• **Text**
Make Core.shutdown idempotent and safe to call concurrently by agners · Pull Request #6891 · home-assistant/supervisor

agners · 2026-05-28T13:41:59Z

Proposed change

After #6887, Core.shutdown() runs from the SIGTERM signal handler during host shutdown in addition to the existing call sites (host.control.reboot()/shutdown(), backup restore). To avoid spawning a second stop_supervisor() task when a repeat SIGTERM arrives, __main__.py debounced the signal handler by stashing the in-flight task in a single-element list and bailing out on subsequent invocations. That workaround only covers the SIGTERM-vs-SIGTERM race; two API-initiated reboots, or a reboot API call racing with SIGTERM, would still re-enter the shutdown sequence.

This PR moves the idempotency into Core.shutdown() itself, where every caller benefits:

A second call while a shutdown is in progress awaits the in-flight shutdown via an asyncio.Event rather than re-running the sequence.
Calls while state is STOPPING/CLOSE return early — Supervisor is already going away, the work is moot.
Calls while state is in STARTING_STATES (INITIALIZE/STARTUP/SETUP) return early too. There is nothing coherent to gracefully stop before startup completes, and on the SIGTERM-during-startup path the caller cancels startup_task first, so waiting for it to complete would deadlock (the finally in Core.start() cannot reach set_state(RUNNING) once awaits raise CancelledError).
The sequence is wrapped in try/finally so the completion event is set even when an inner step raises.

With idempotency in Core, the closure-with-list workaround in __main__.py collapses to a plain coresys.create_task(stop_supervisor()): repeat SIGTERMs spawn extra tasks but each just observes the in-flight shutdown and waits.

Inspired by (a subset of) #6631.

Type of change

Dependency upgrade
Bugfix (non-breaking change which fixes an issue)
New feature (which adds functionality to the supervisor)
Breaking change (fix/feature causing existing functionality to break)
Code quality improvements to existing code or addition of tests

Additional information

This PR fixes or closes issue: fixes #
This PR is related to issue: Coordinate graceful shutdown with Home Assistant OS #6887
Link to documentation pull request:
Link to cli pull request:
Link to client library pull request:

Checklist

The code change is tested and works locally.
Local tests pass. Your PR cannot be merged unless tests pass
There is no commented out code in this PR.
I have followed the development checklist
The code has been formatted using Ruff (ruff format supervisor tests)
Tests have been added to verify that the new code works.

If API endpoints or add-on configuration are added/changed:

Documentation added/updated for developers.home-assistant.io
CLI updated (if necessary)
Client library updated (if necessary)

• **Given material**
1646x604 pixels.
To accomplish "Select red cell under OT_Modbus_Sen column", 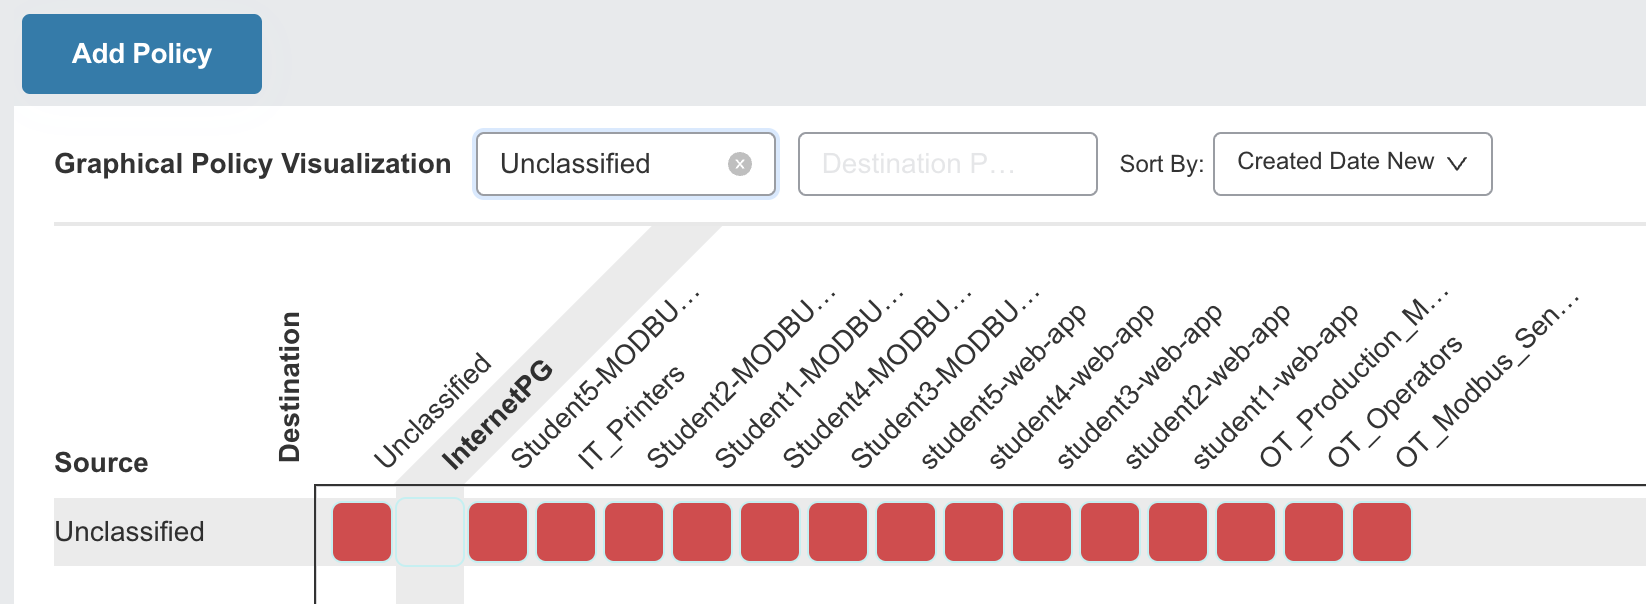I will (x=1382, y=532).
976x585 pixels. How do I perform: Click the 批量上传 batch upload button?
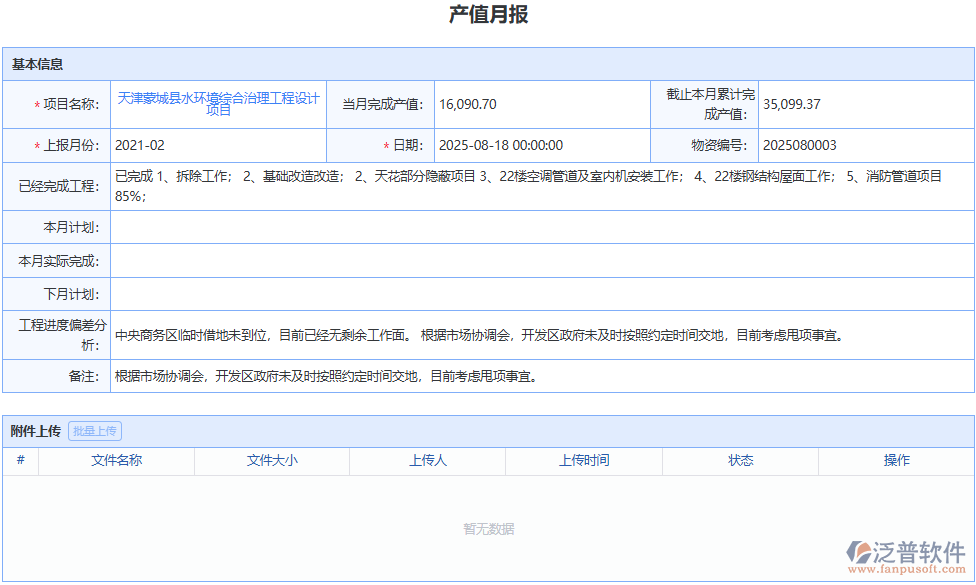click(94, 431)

• **Directions for this task**
Continue the pull request about making Core.shutdown idempotent, starting right after its final line.

• **Reply to the task**
After #6887, Core.shutdown() now runs in the SIGTERM path during host shutdown in addition to the existing host.control reboot/shutdown and backup restore paths. Multiple concurrent callers were possible (e.g. SIGTERM arriving while a reboot API call is mid-flight), so __main__.py debounced the signal handler by stashing the in-flight task in a single- element list and bailing out on the second SIGTERM. Move the idempotency into Core.shutdown() itself, where it belongs: - A second call while shutdown is in progress awaits the in-flight shutdown via an asyncio.Event rather than re-running the sequence. - Calls during STOPPING/CLOSE return early (Supervisor is already going away; the work is moot). - Calls during STARTING_STATES (INITIALIZE/STARTUP/SETUP) return early too. There is nothing coherent to gracefully stop before startup completes, and on the SIGTERM-during-startup path the caller cancels startup_task first, so waiting for it to complete would deadlock. - The sequence is wrapped in try/finally so the completion event is set even when an inner step raises. With that in place the closure workaround in __main__.py collapses to a plain coresys.create_task(stop_supervisor()): repeat SIGTERMs spawn extra tasks but each just observes the in-flight shutdown and waits. Tests cover the four state branches and confirm the event is reset between repeated shutdown cycles (backup restore re-enters RUNNING).

mdegat01

The code is fine, works and definitely helpful.

My comments are just about a seemingly supported use case that confuses me. There is currently no way to return to RUNNING after SHUTDOWN without exiting and restarting the python process in production. Is there a future use case here we're looking to support I'm unaware of? If not we should probably remove the perceived support for that since its a bit confusing.

mdegat01 · 2026-05-28T19:47:44Z

+        # Reset event for this shutdown cycle (supports repeated use, e.g. backup restore)
+        self._shutdown_event.clear()


The concept of repeated use doesn't really make sense here. Shutdown eventually leads to a stop in the python process which obviously clears the event. And there's no way to go back to CoreState.RUNNING from those closing states. So I'm not really sure when this would have any effect? At the very least the comment should probably be adjusted since its example isn't a real use case.

mdegat01 · 2026-05-28T19:50:07Z

+async def test_shutdown_event_reset_between_cycles(coresys: CoreSys):
+    """Repeated shutdown cycles (e.g. backup restore) work because the event is reset."""
+    await coresys.core.set_state(CoreState.RUNNING)
+
+    await coresys.core.shutdown()
+    assert coresys.core._shutdown_event.is_set()
+
+    # Simulate restore returning to RUNNING and shutting down again
+    await coresys.core.set_state(CoreState.RUNNING)
+
+    second_entered = False
+    original_shutdown = coresys.apps.shutdown
+
+    async def track_app_shutdown(startup):
+        nonlocal second_entered
+        second_entered = True
+        return await original_shutdown(startup)
+
+    with patch.object(coresys.apps, "shutdown", side_effect=track_app_shutdown):
+        await coresys.core.shutdown()
+
+    assert second_entered
+    assert coresys.core._shutdown_event.is_set()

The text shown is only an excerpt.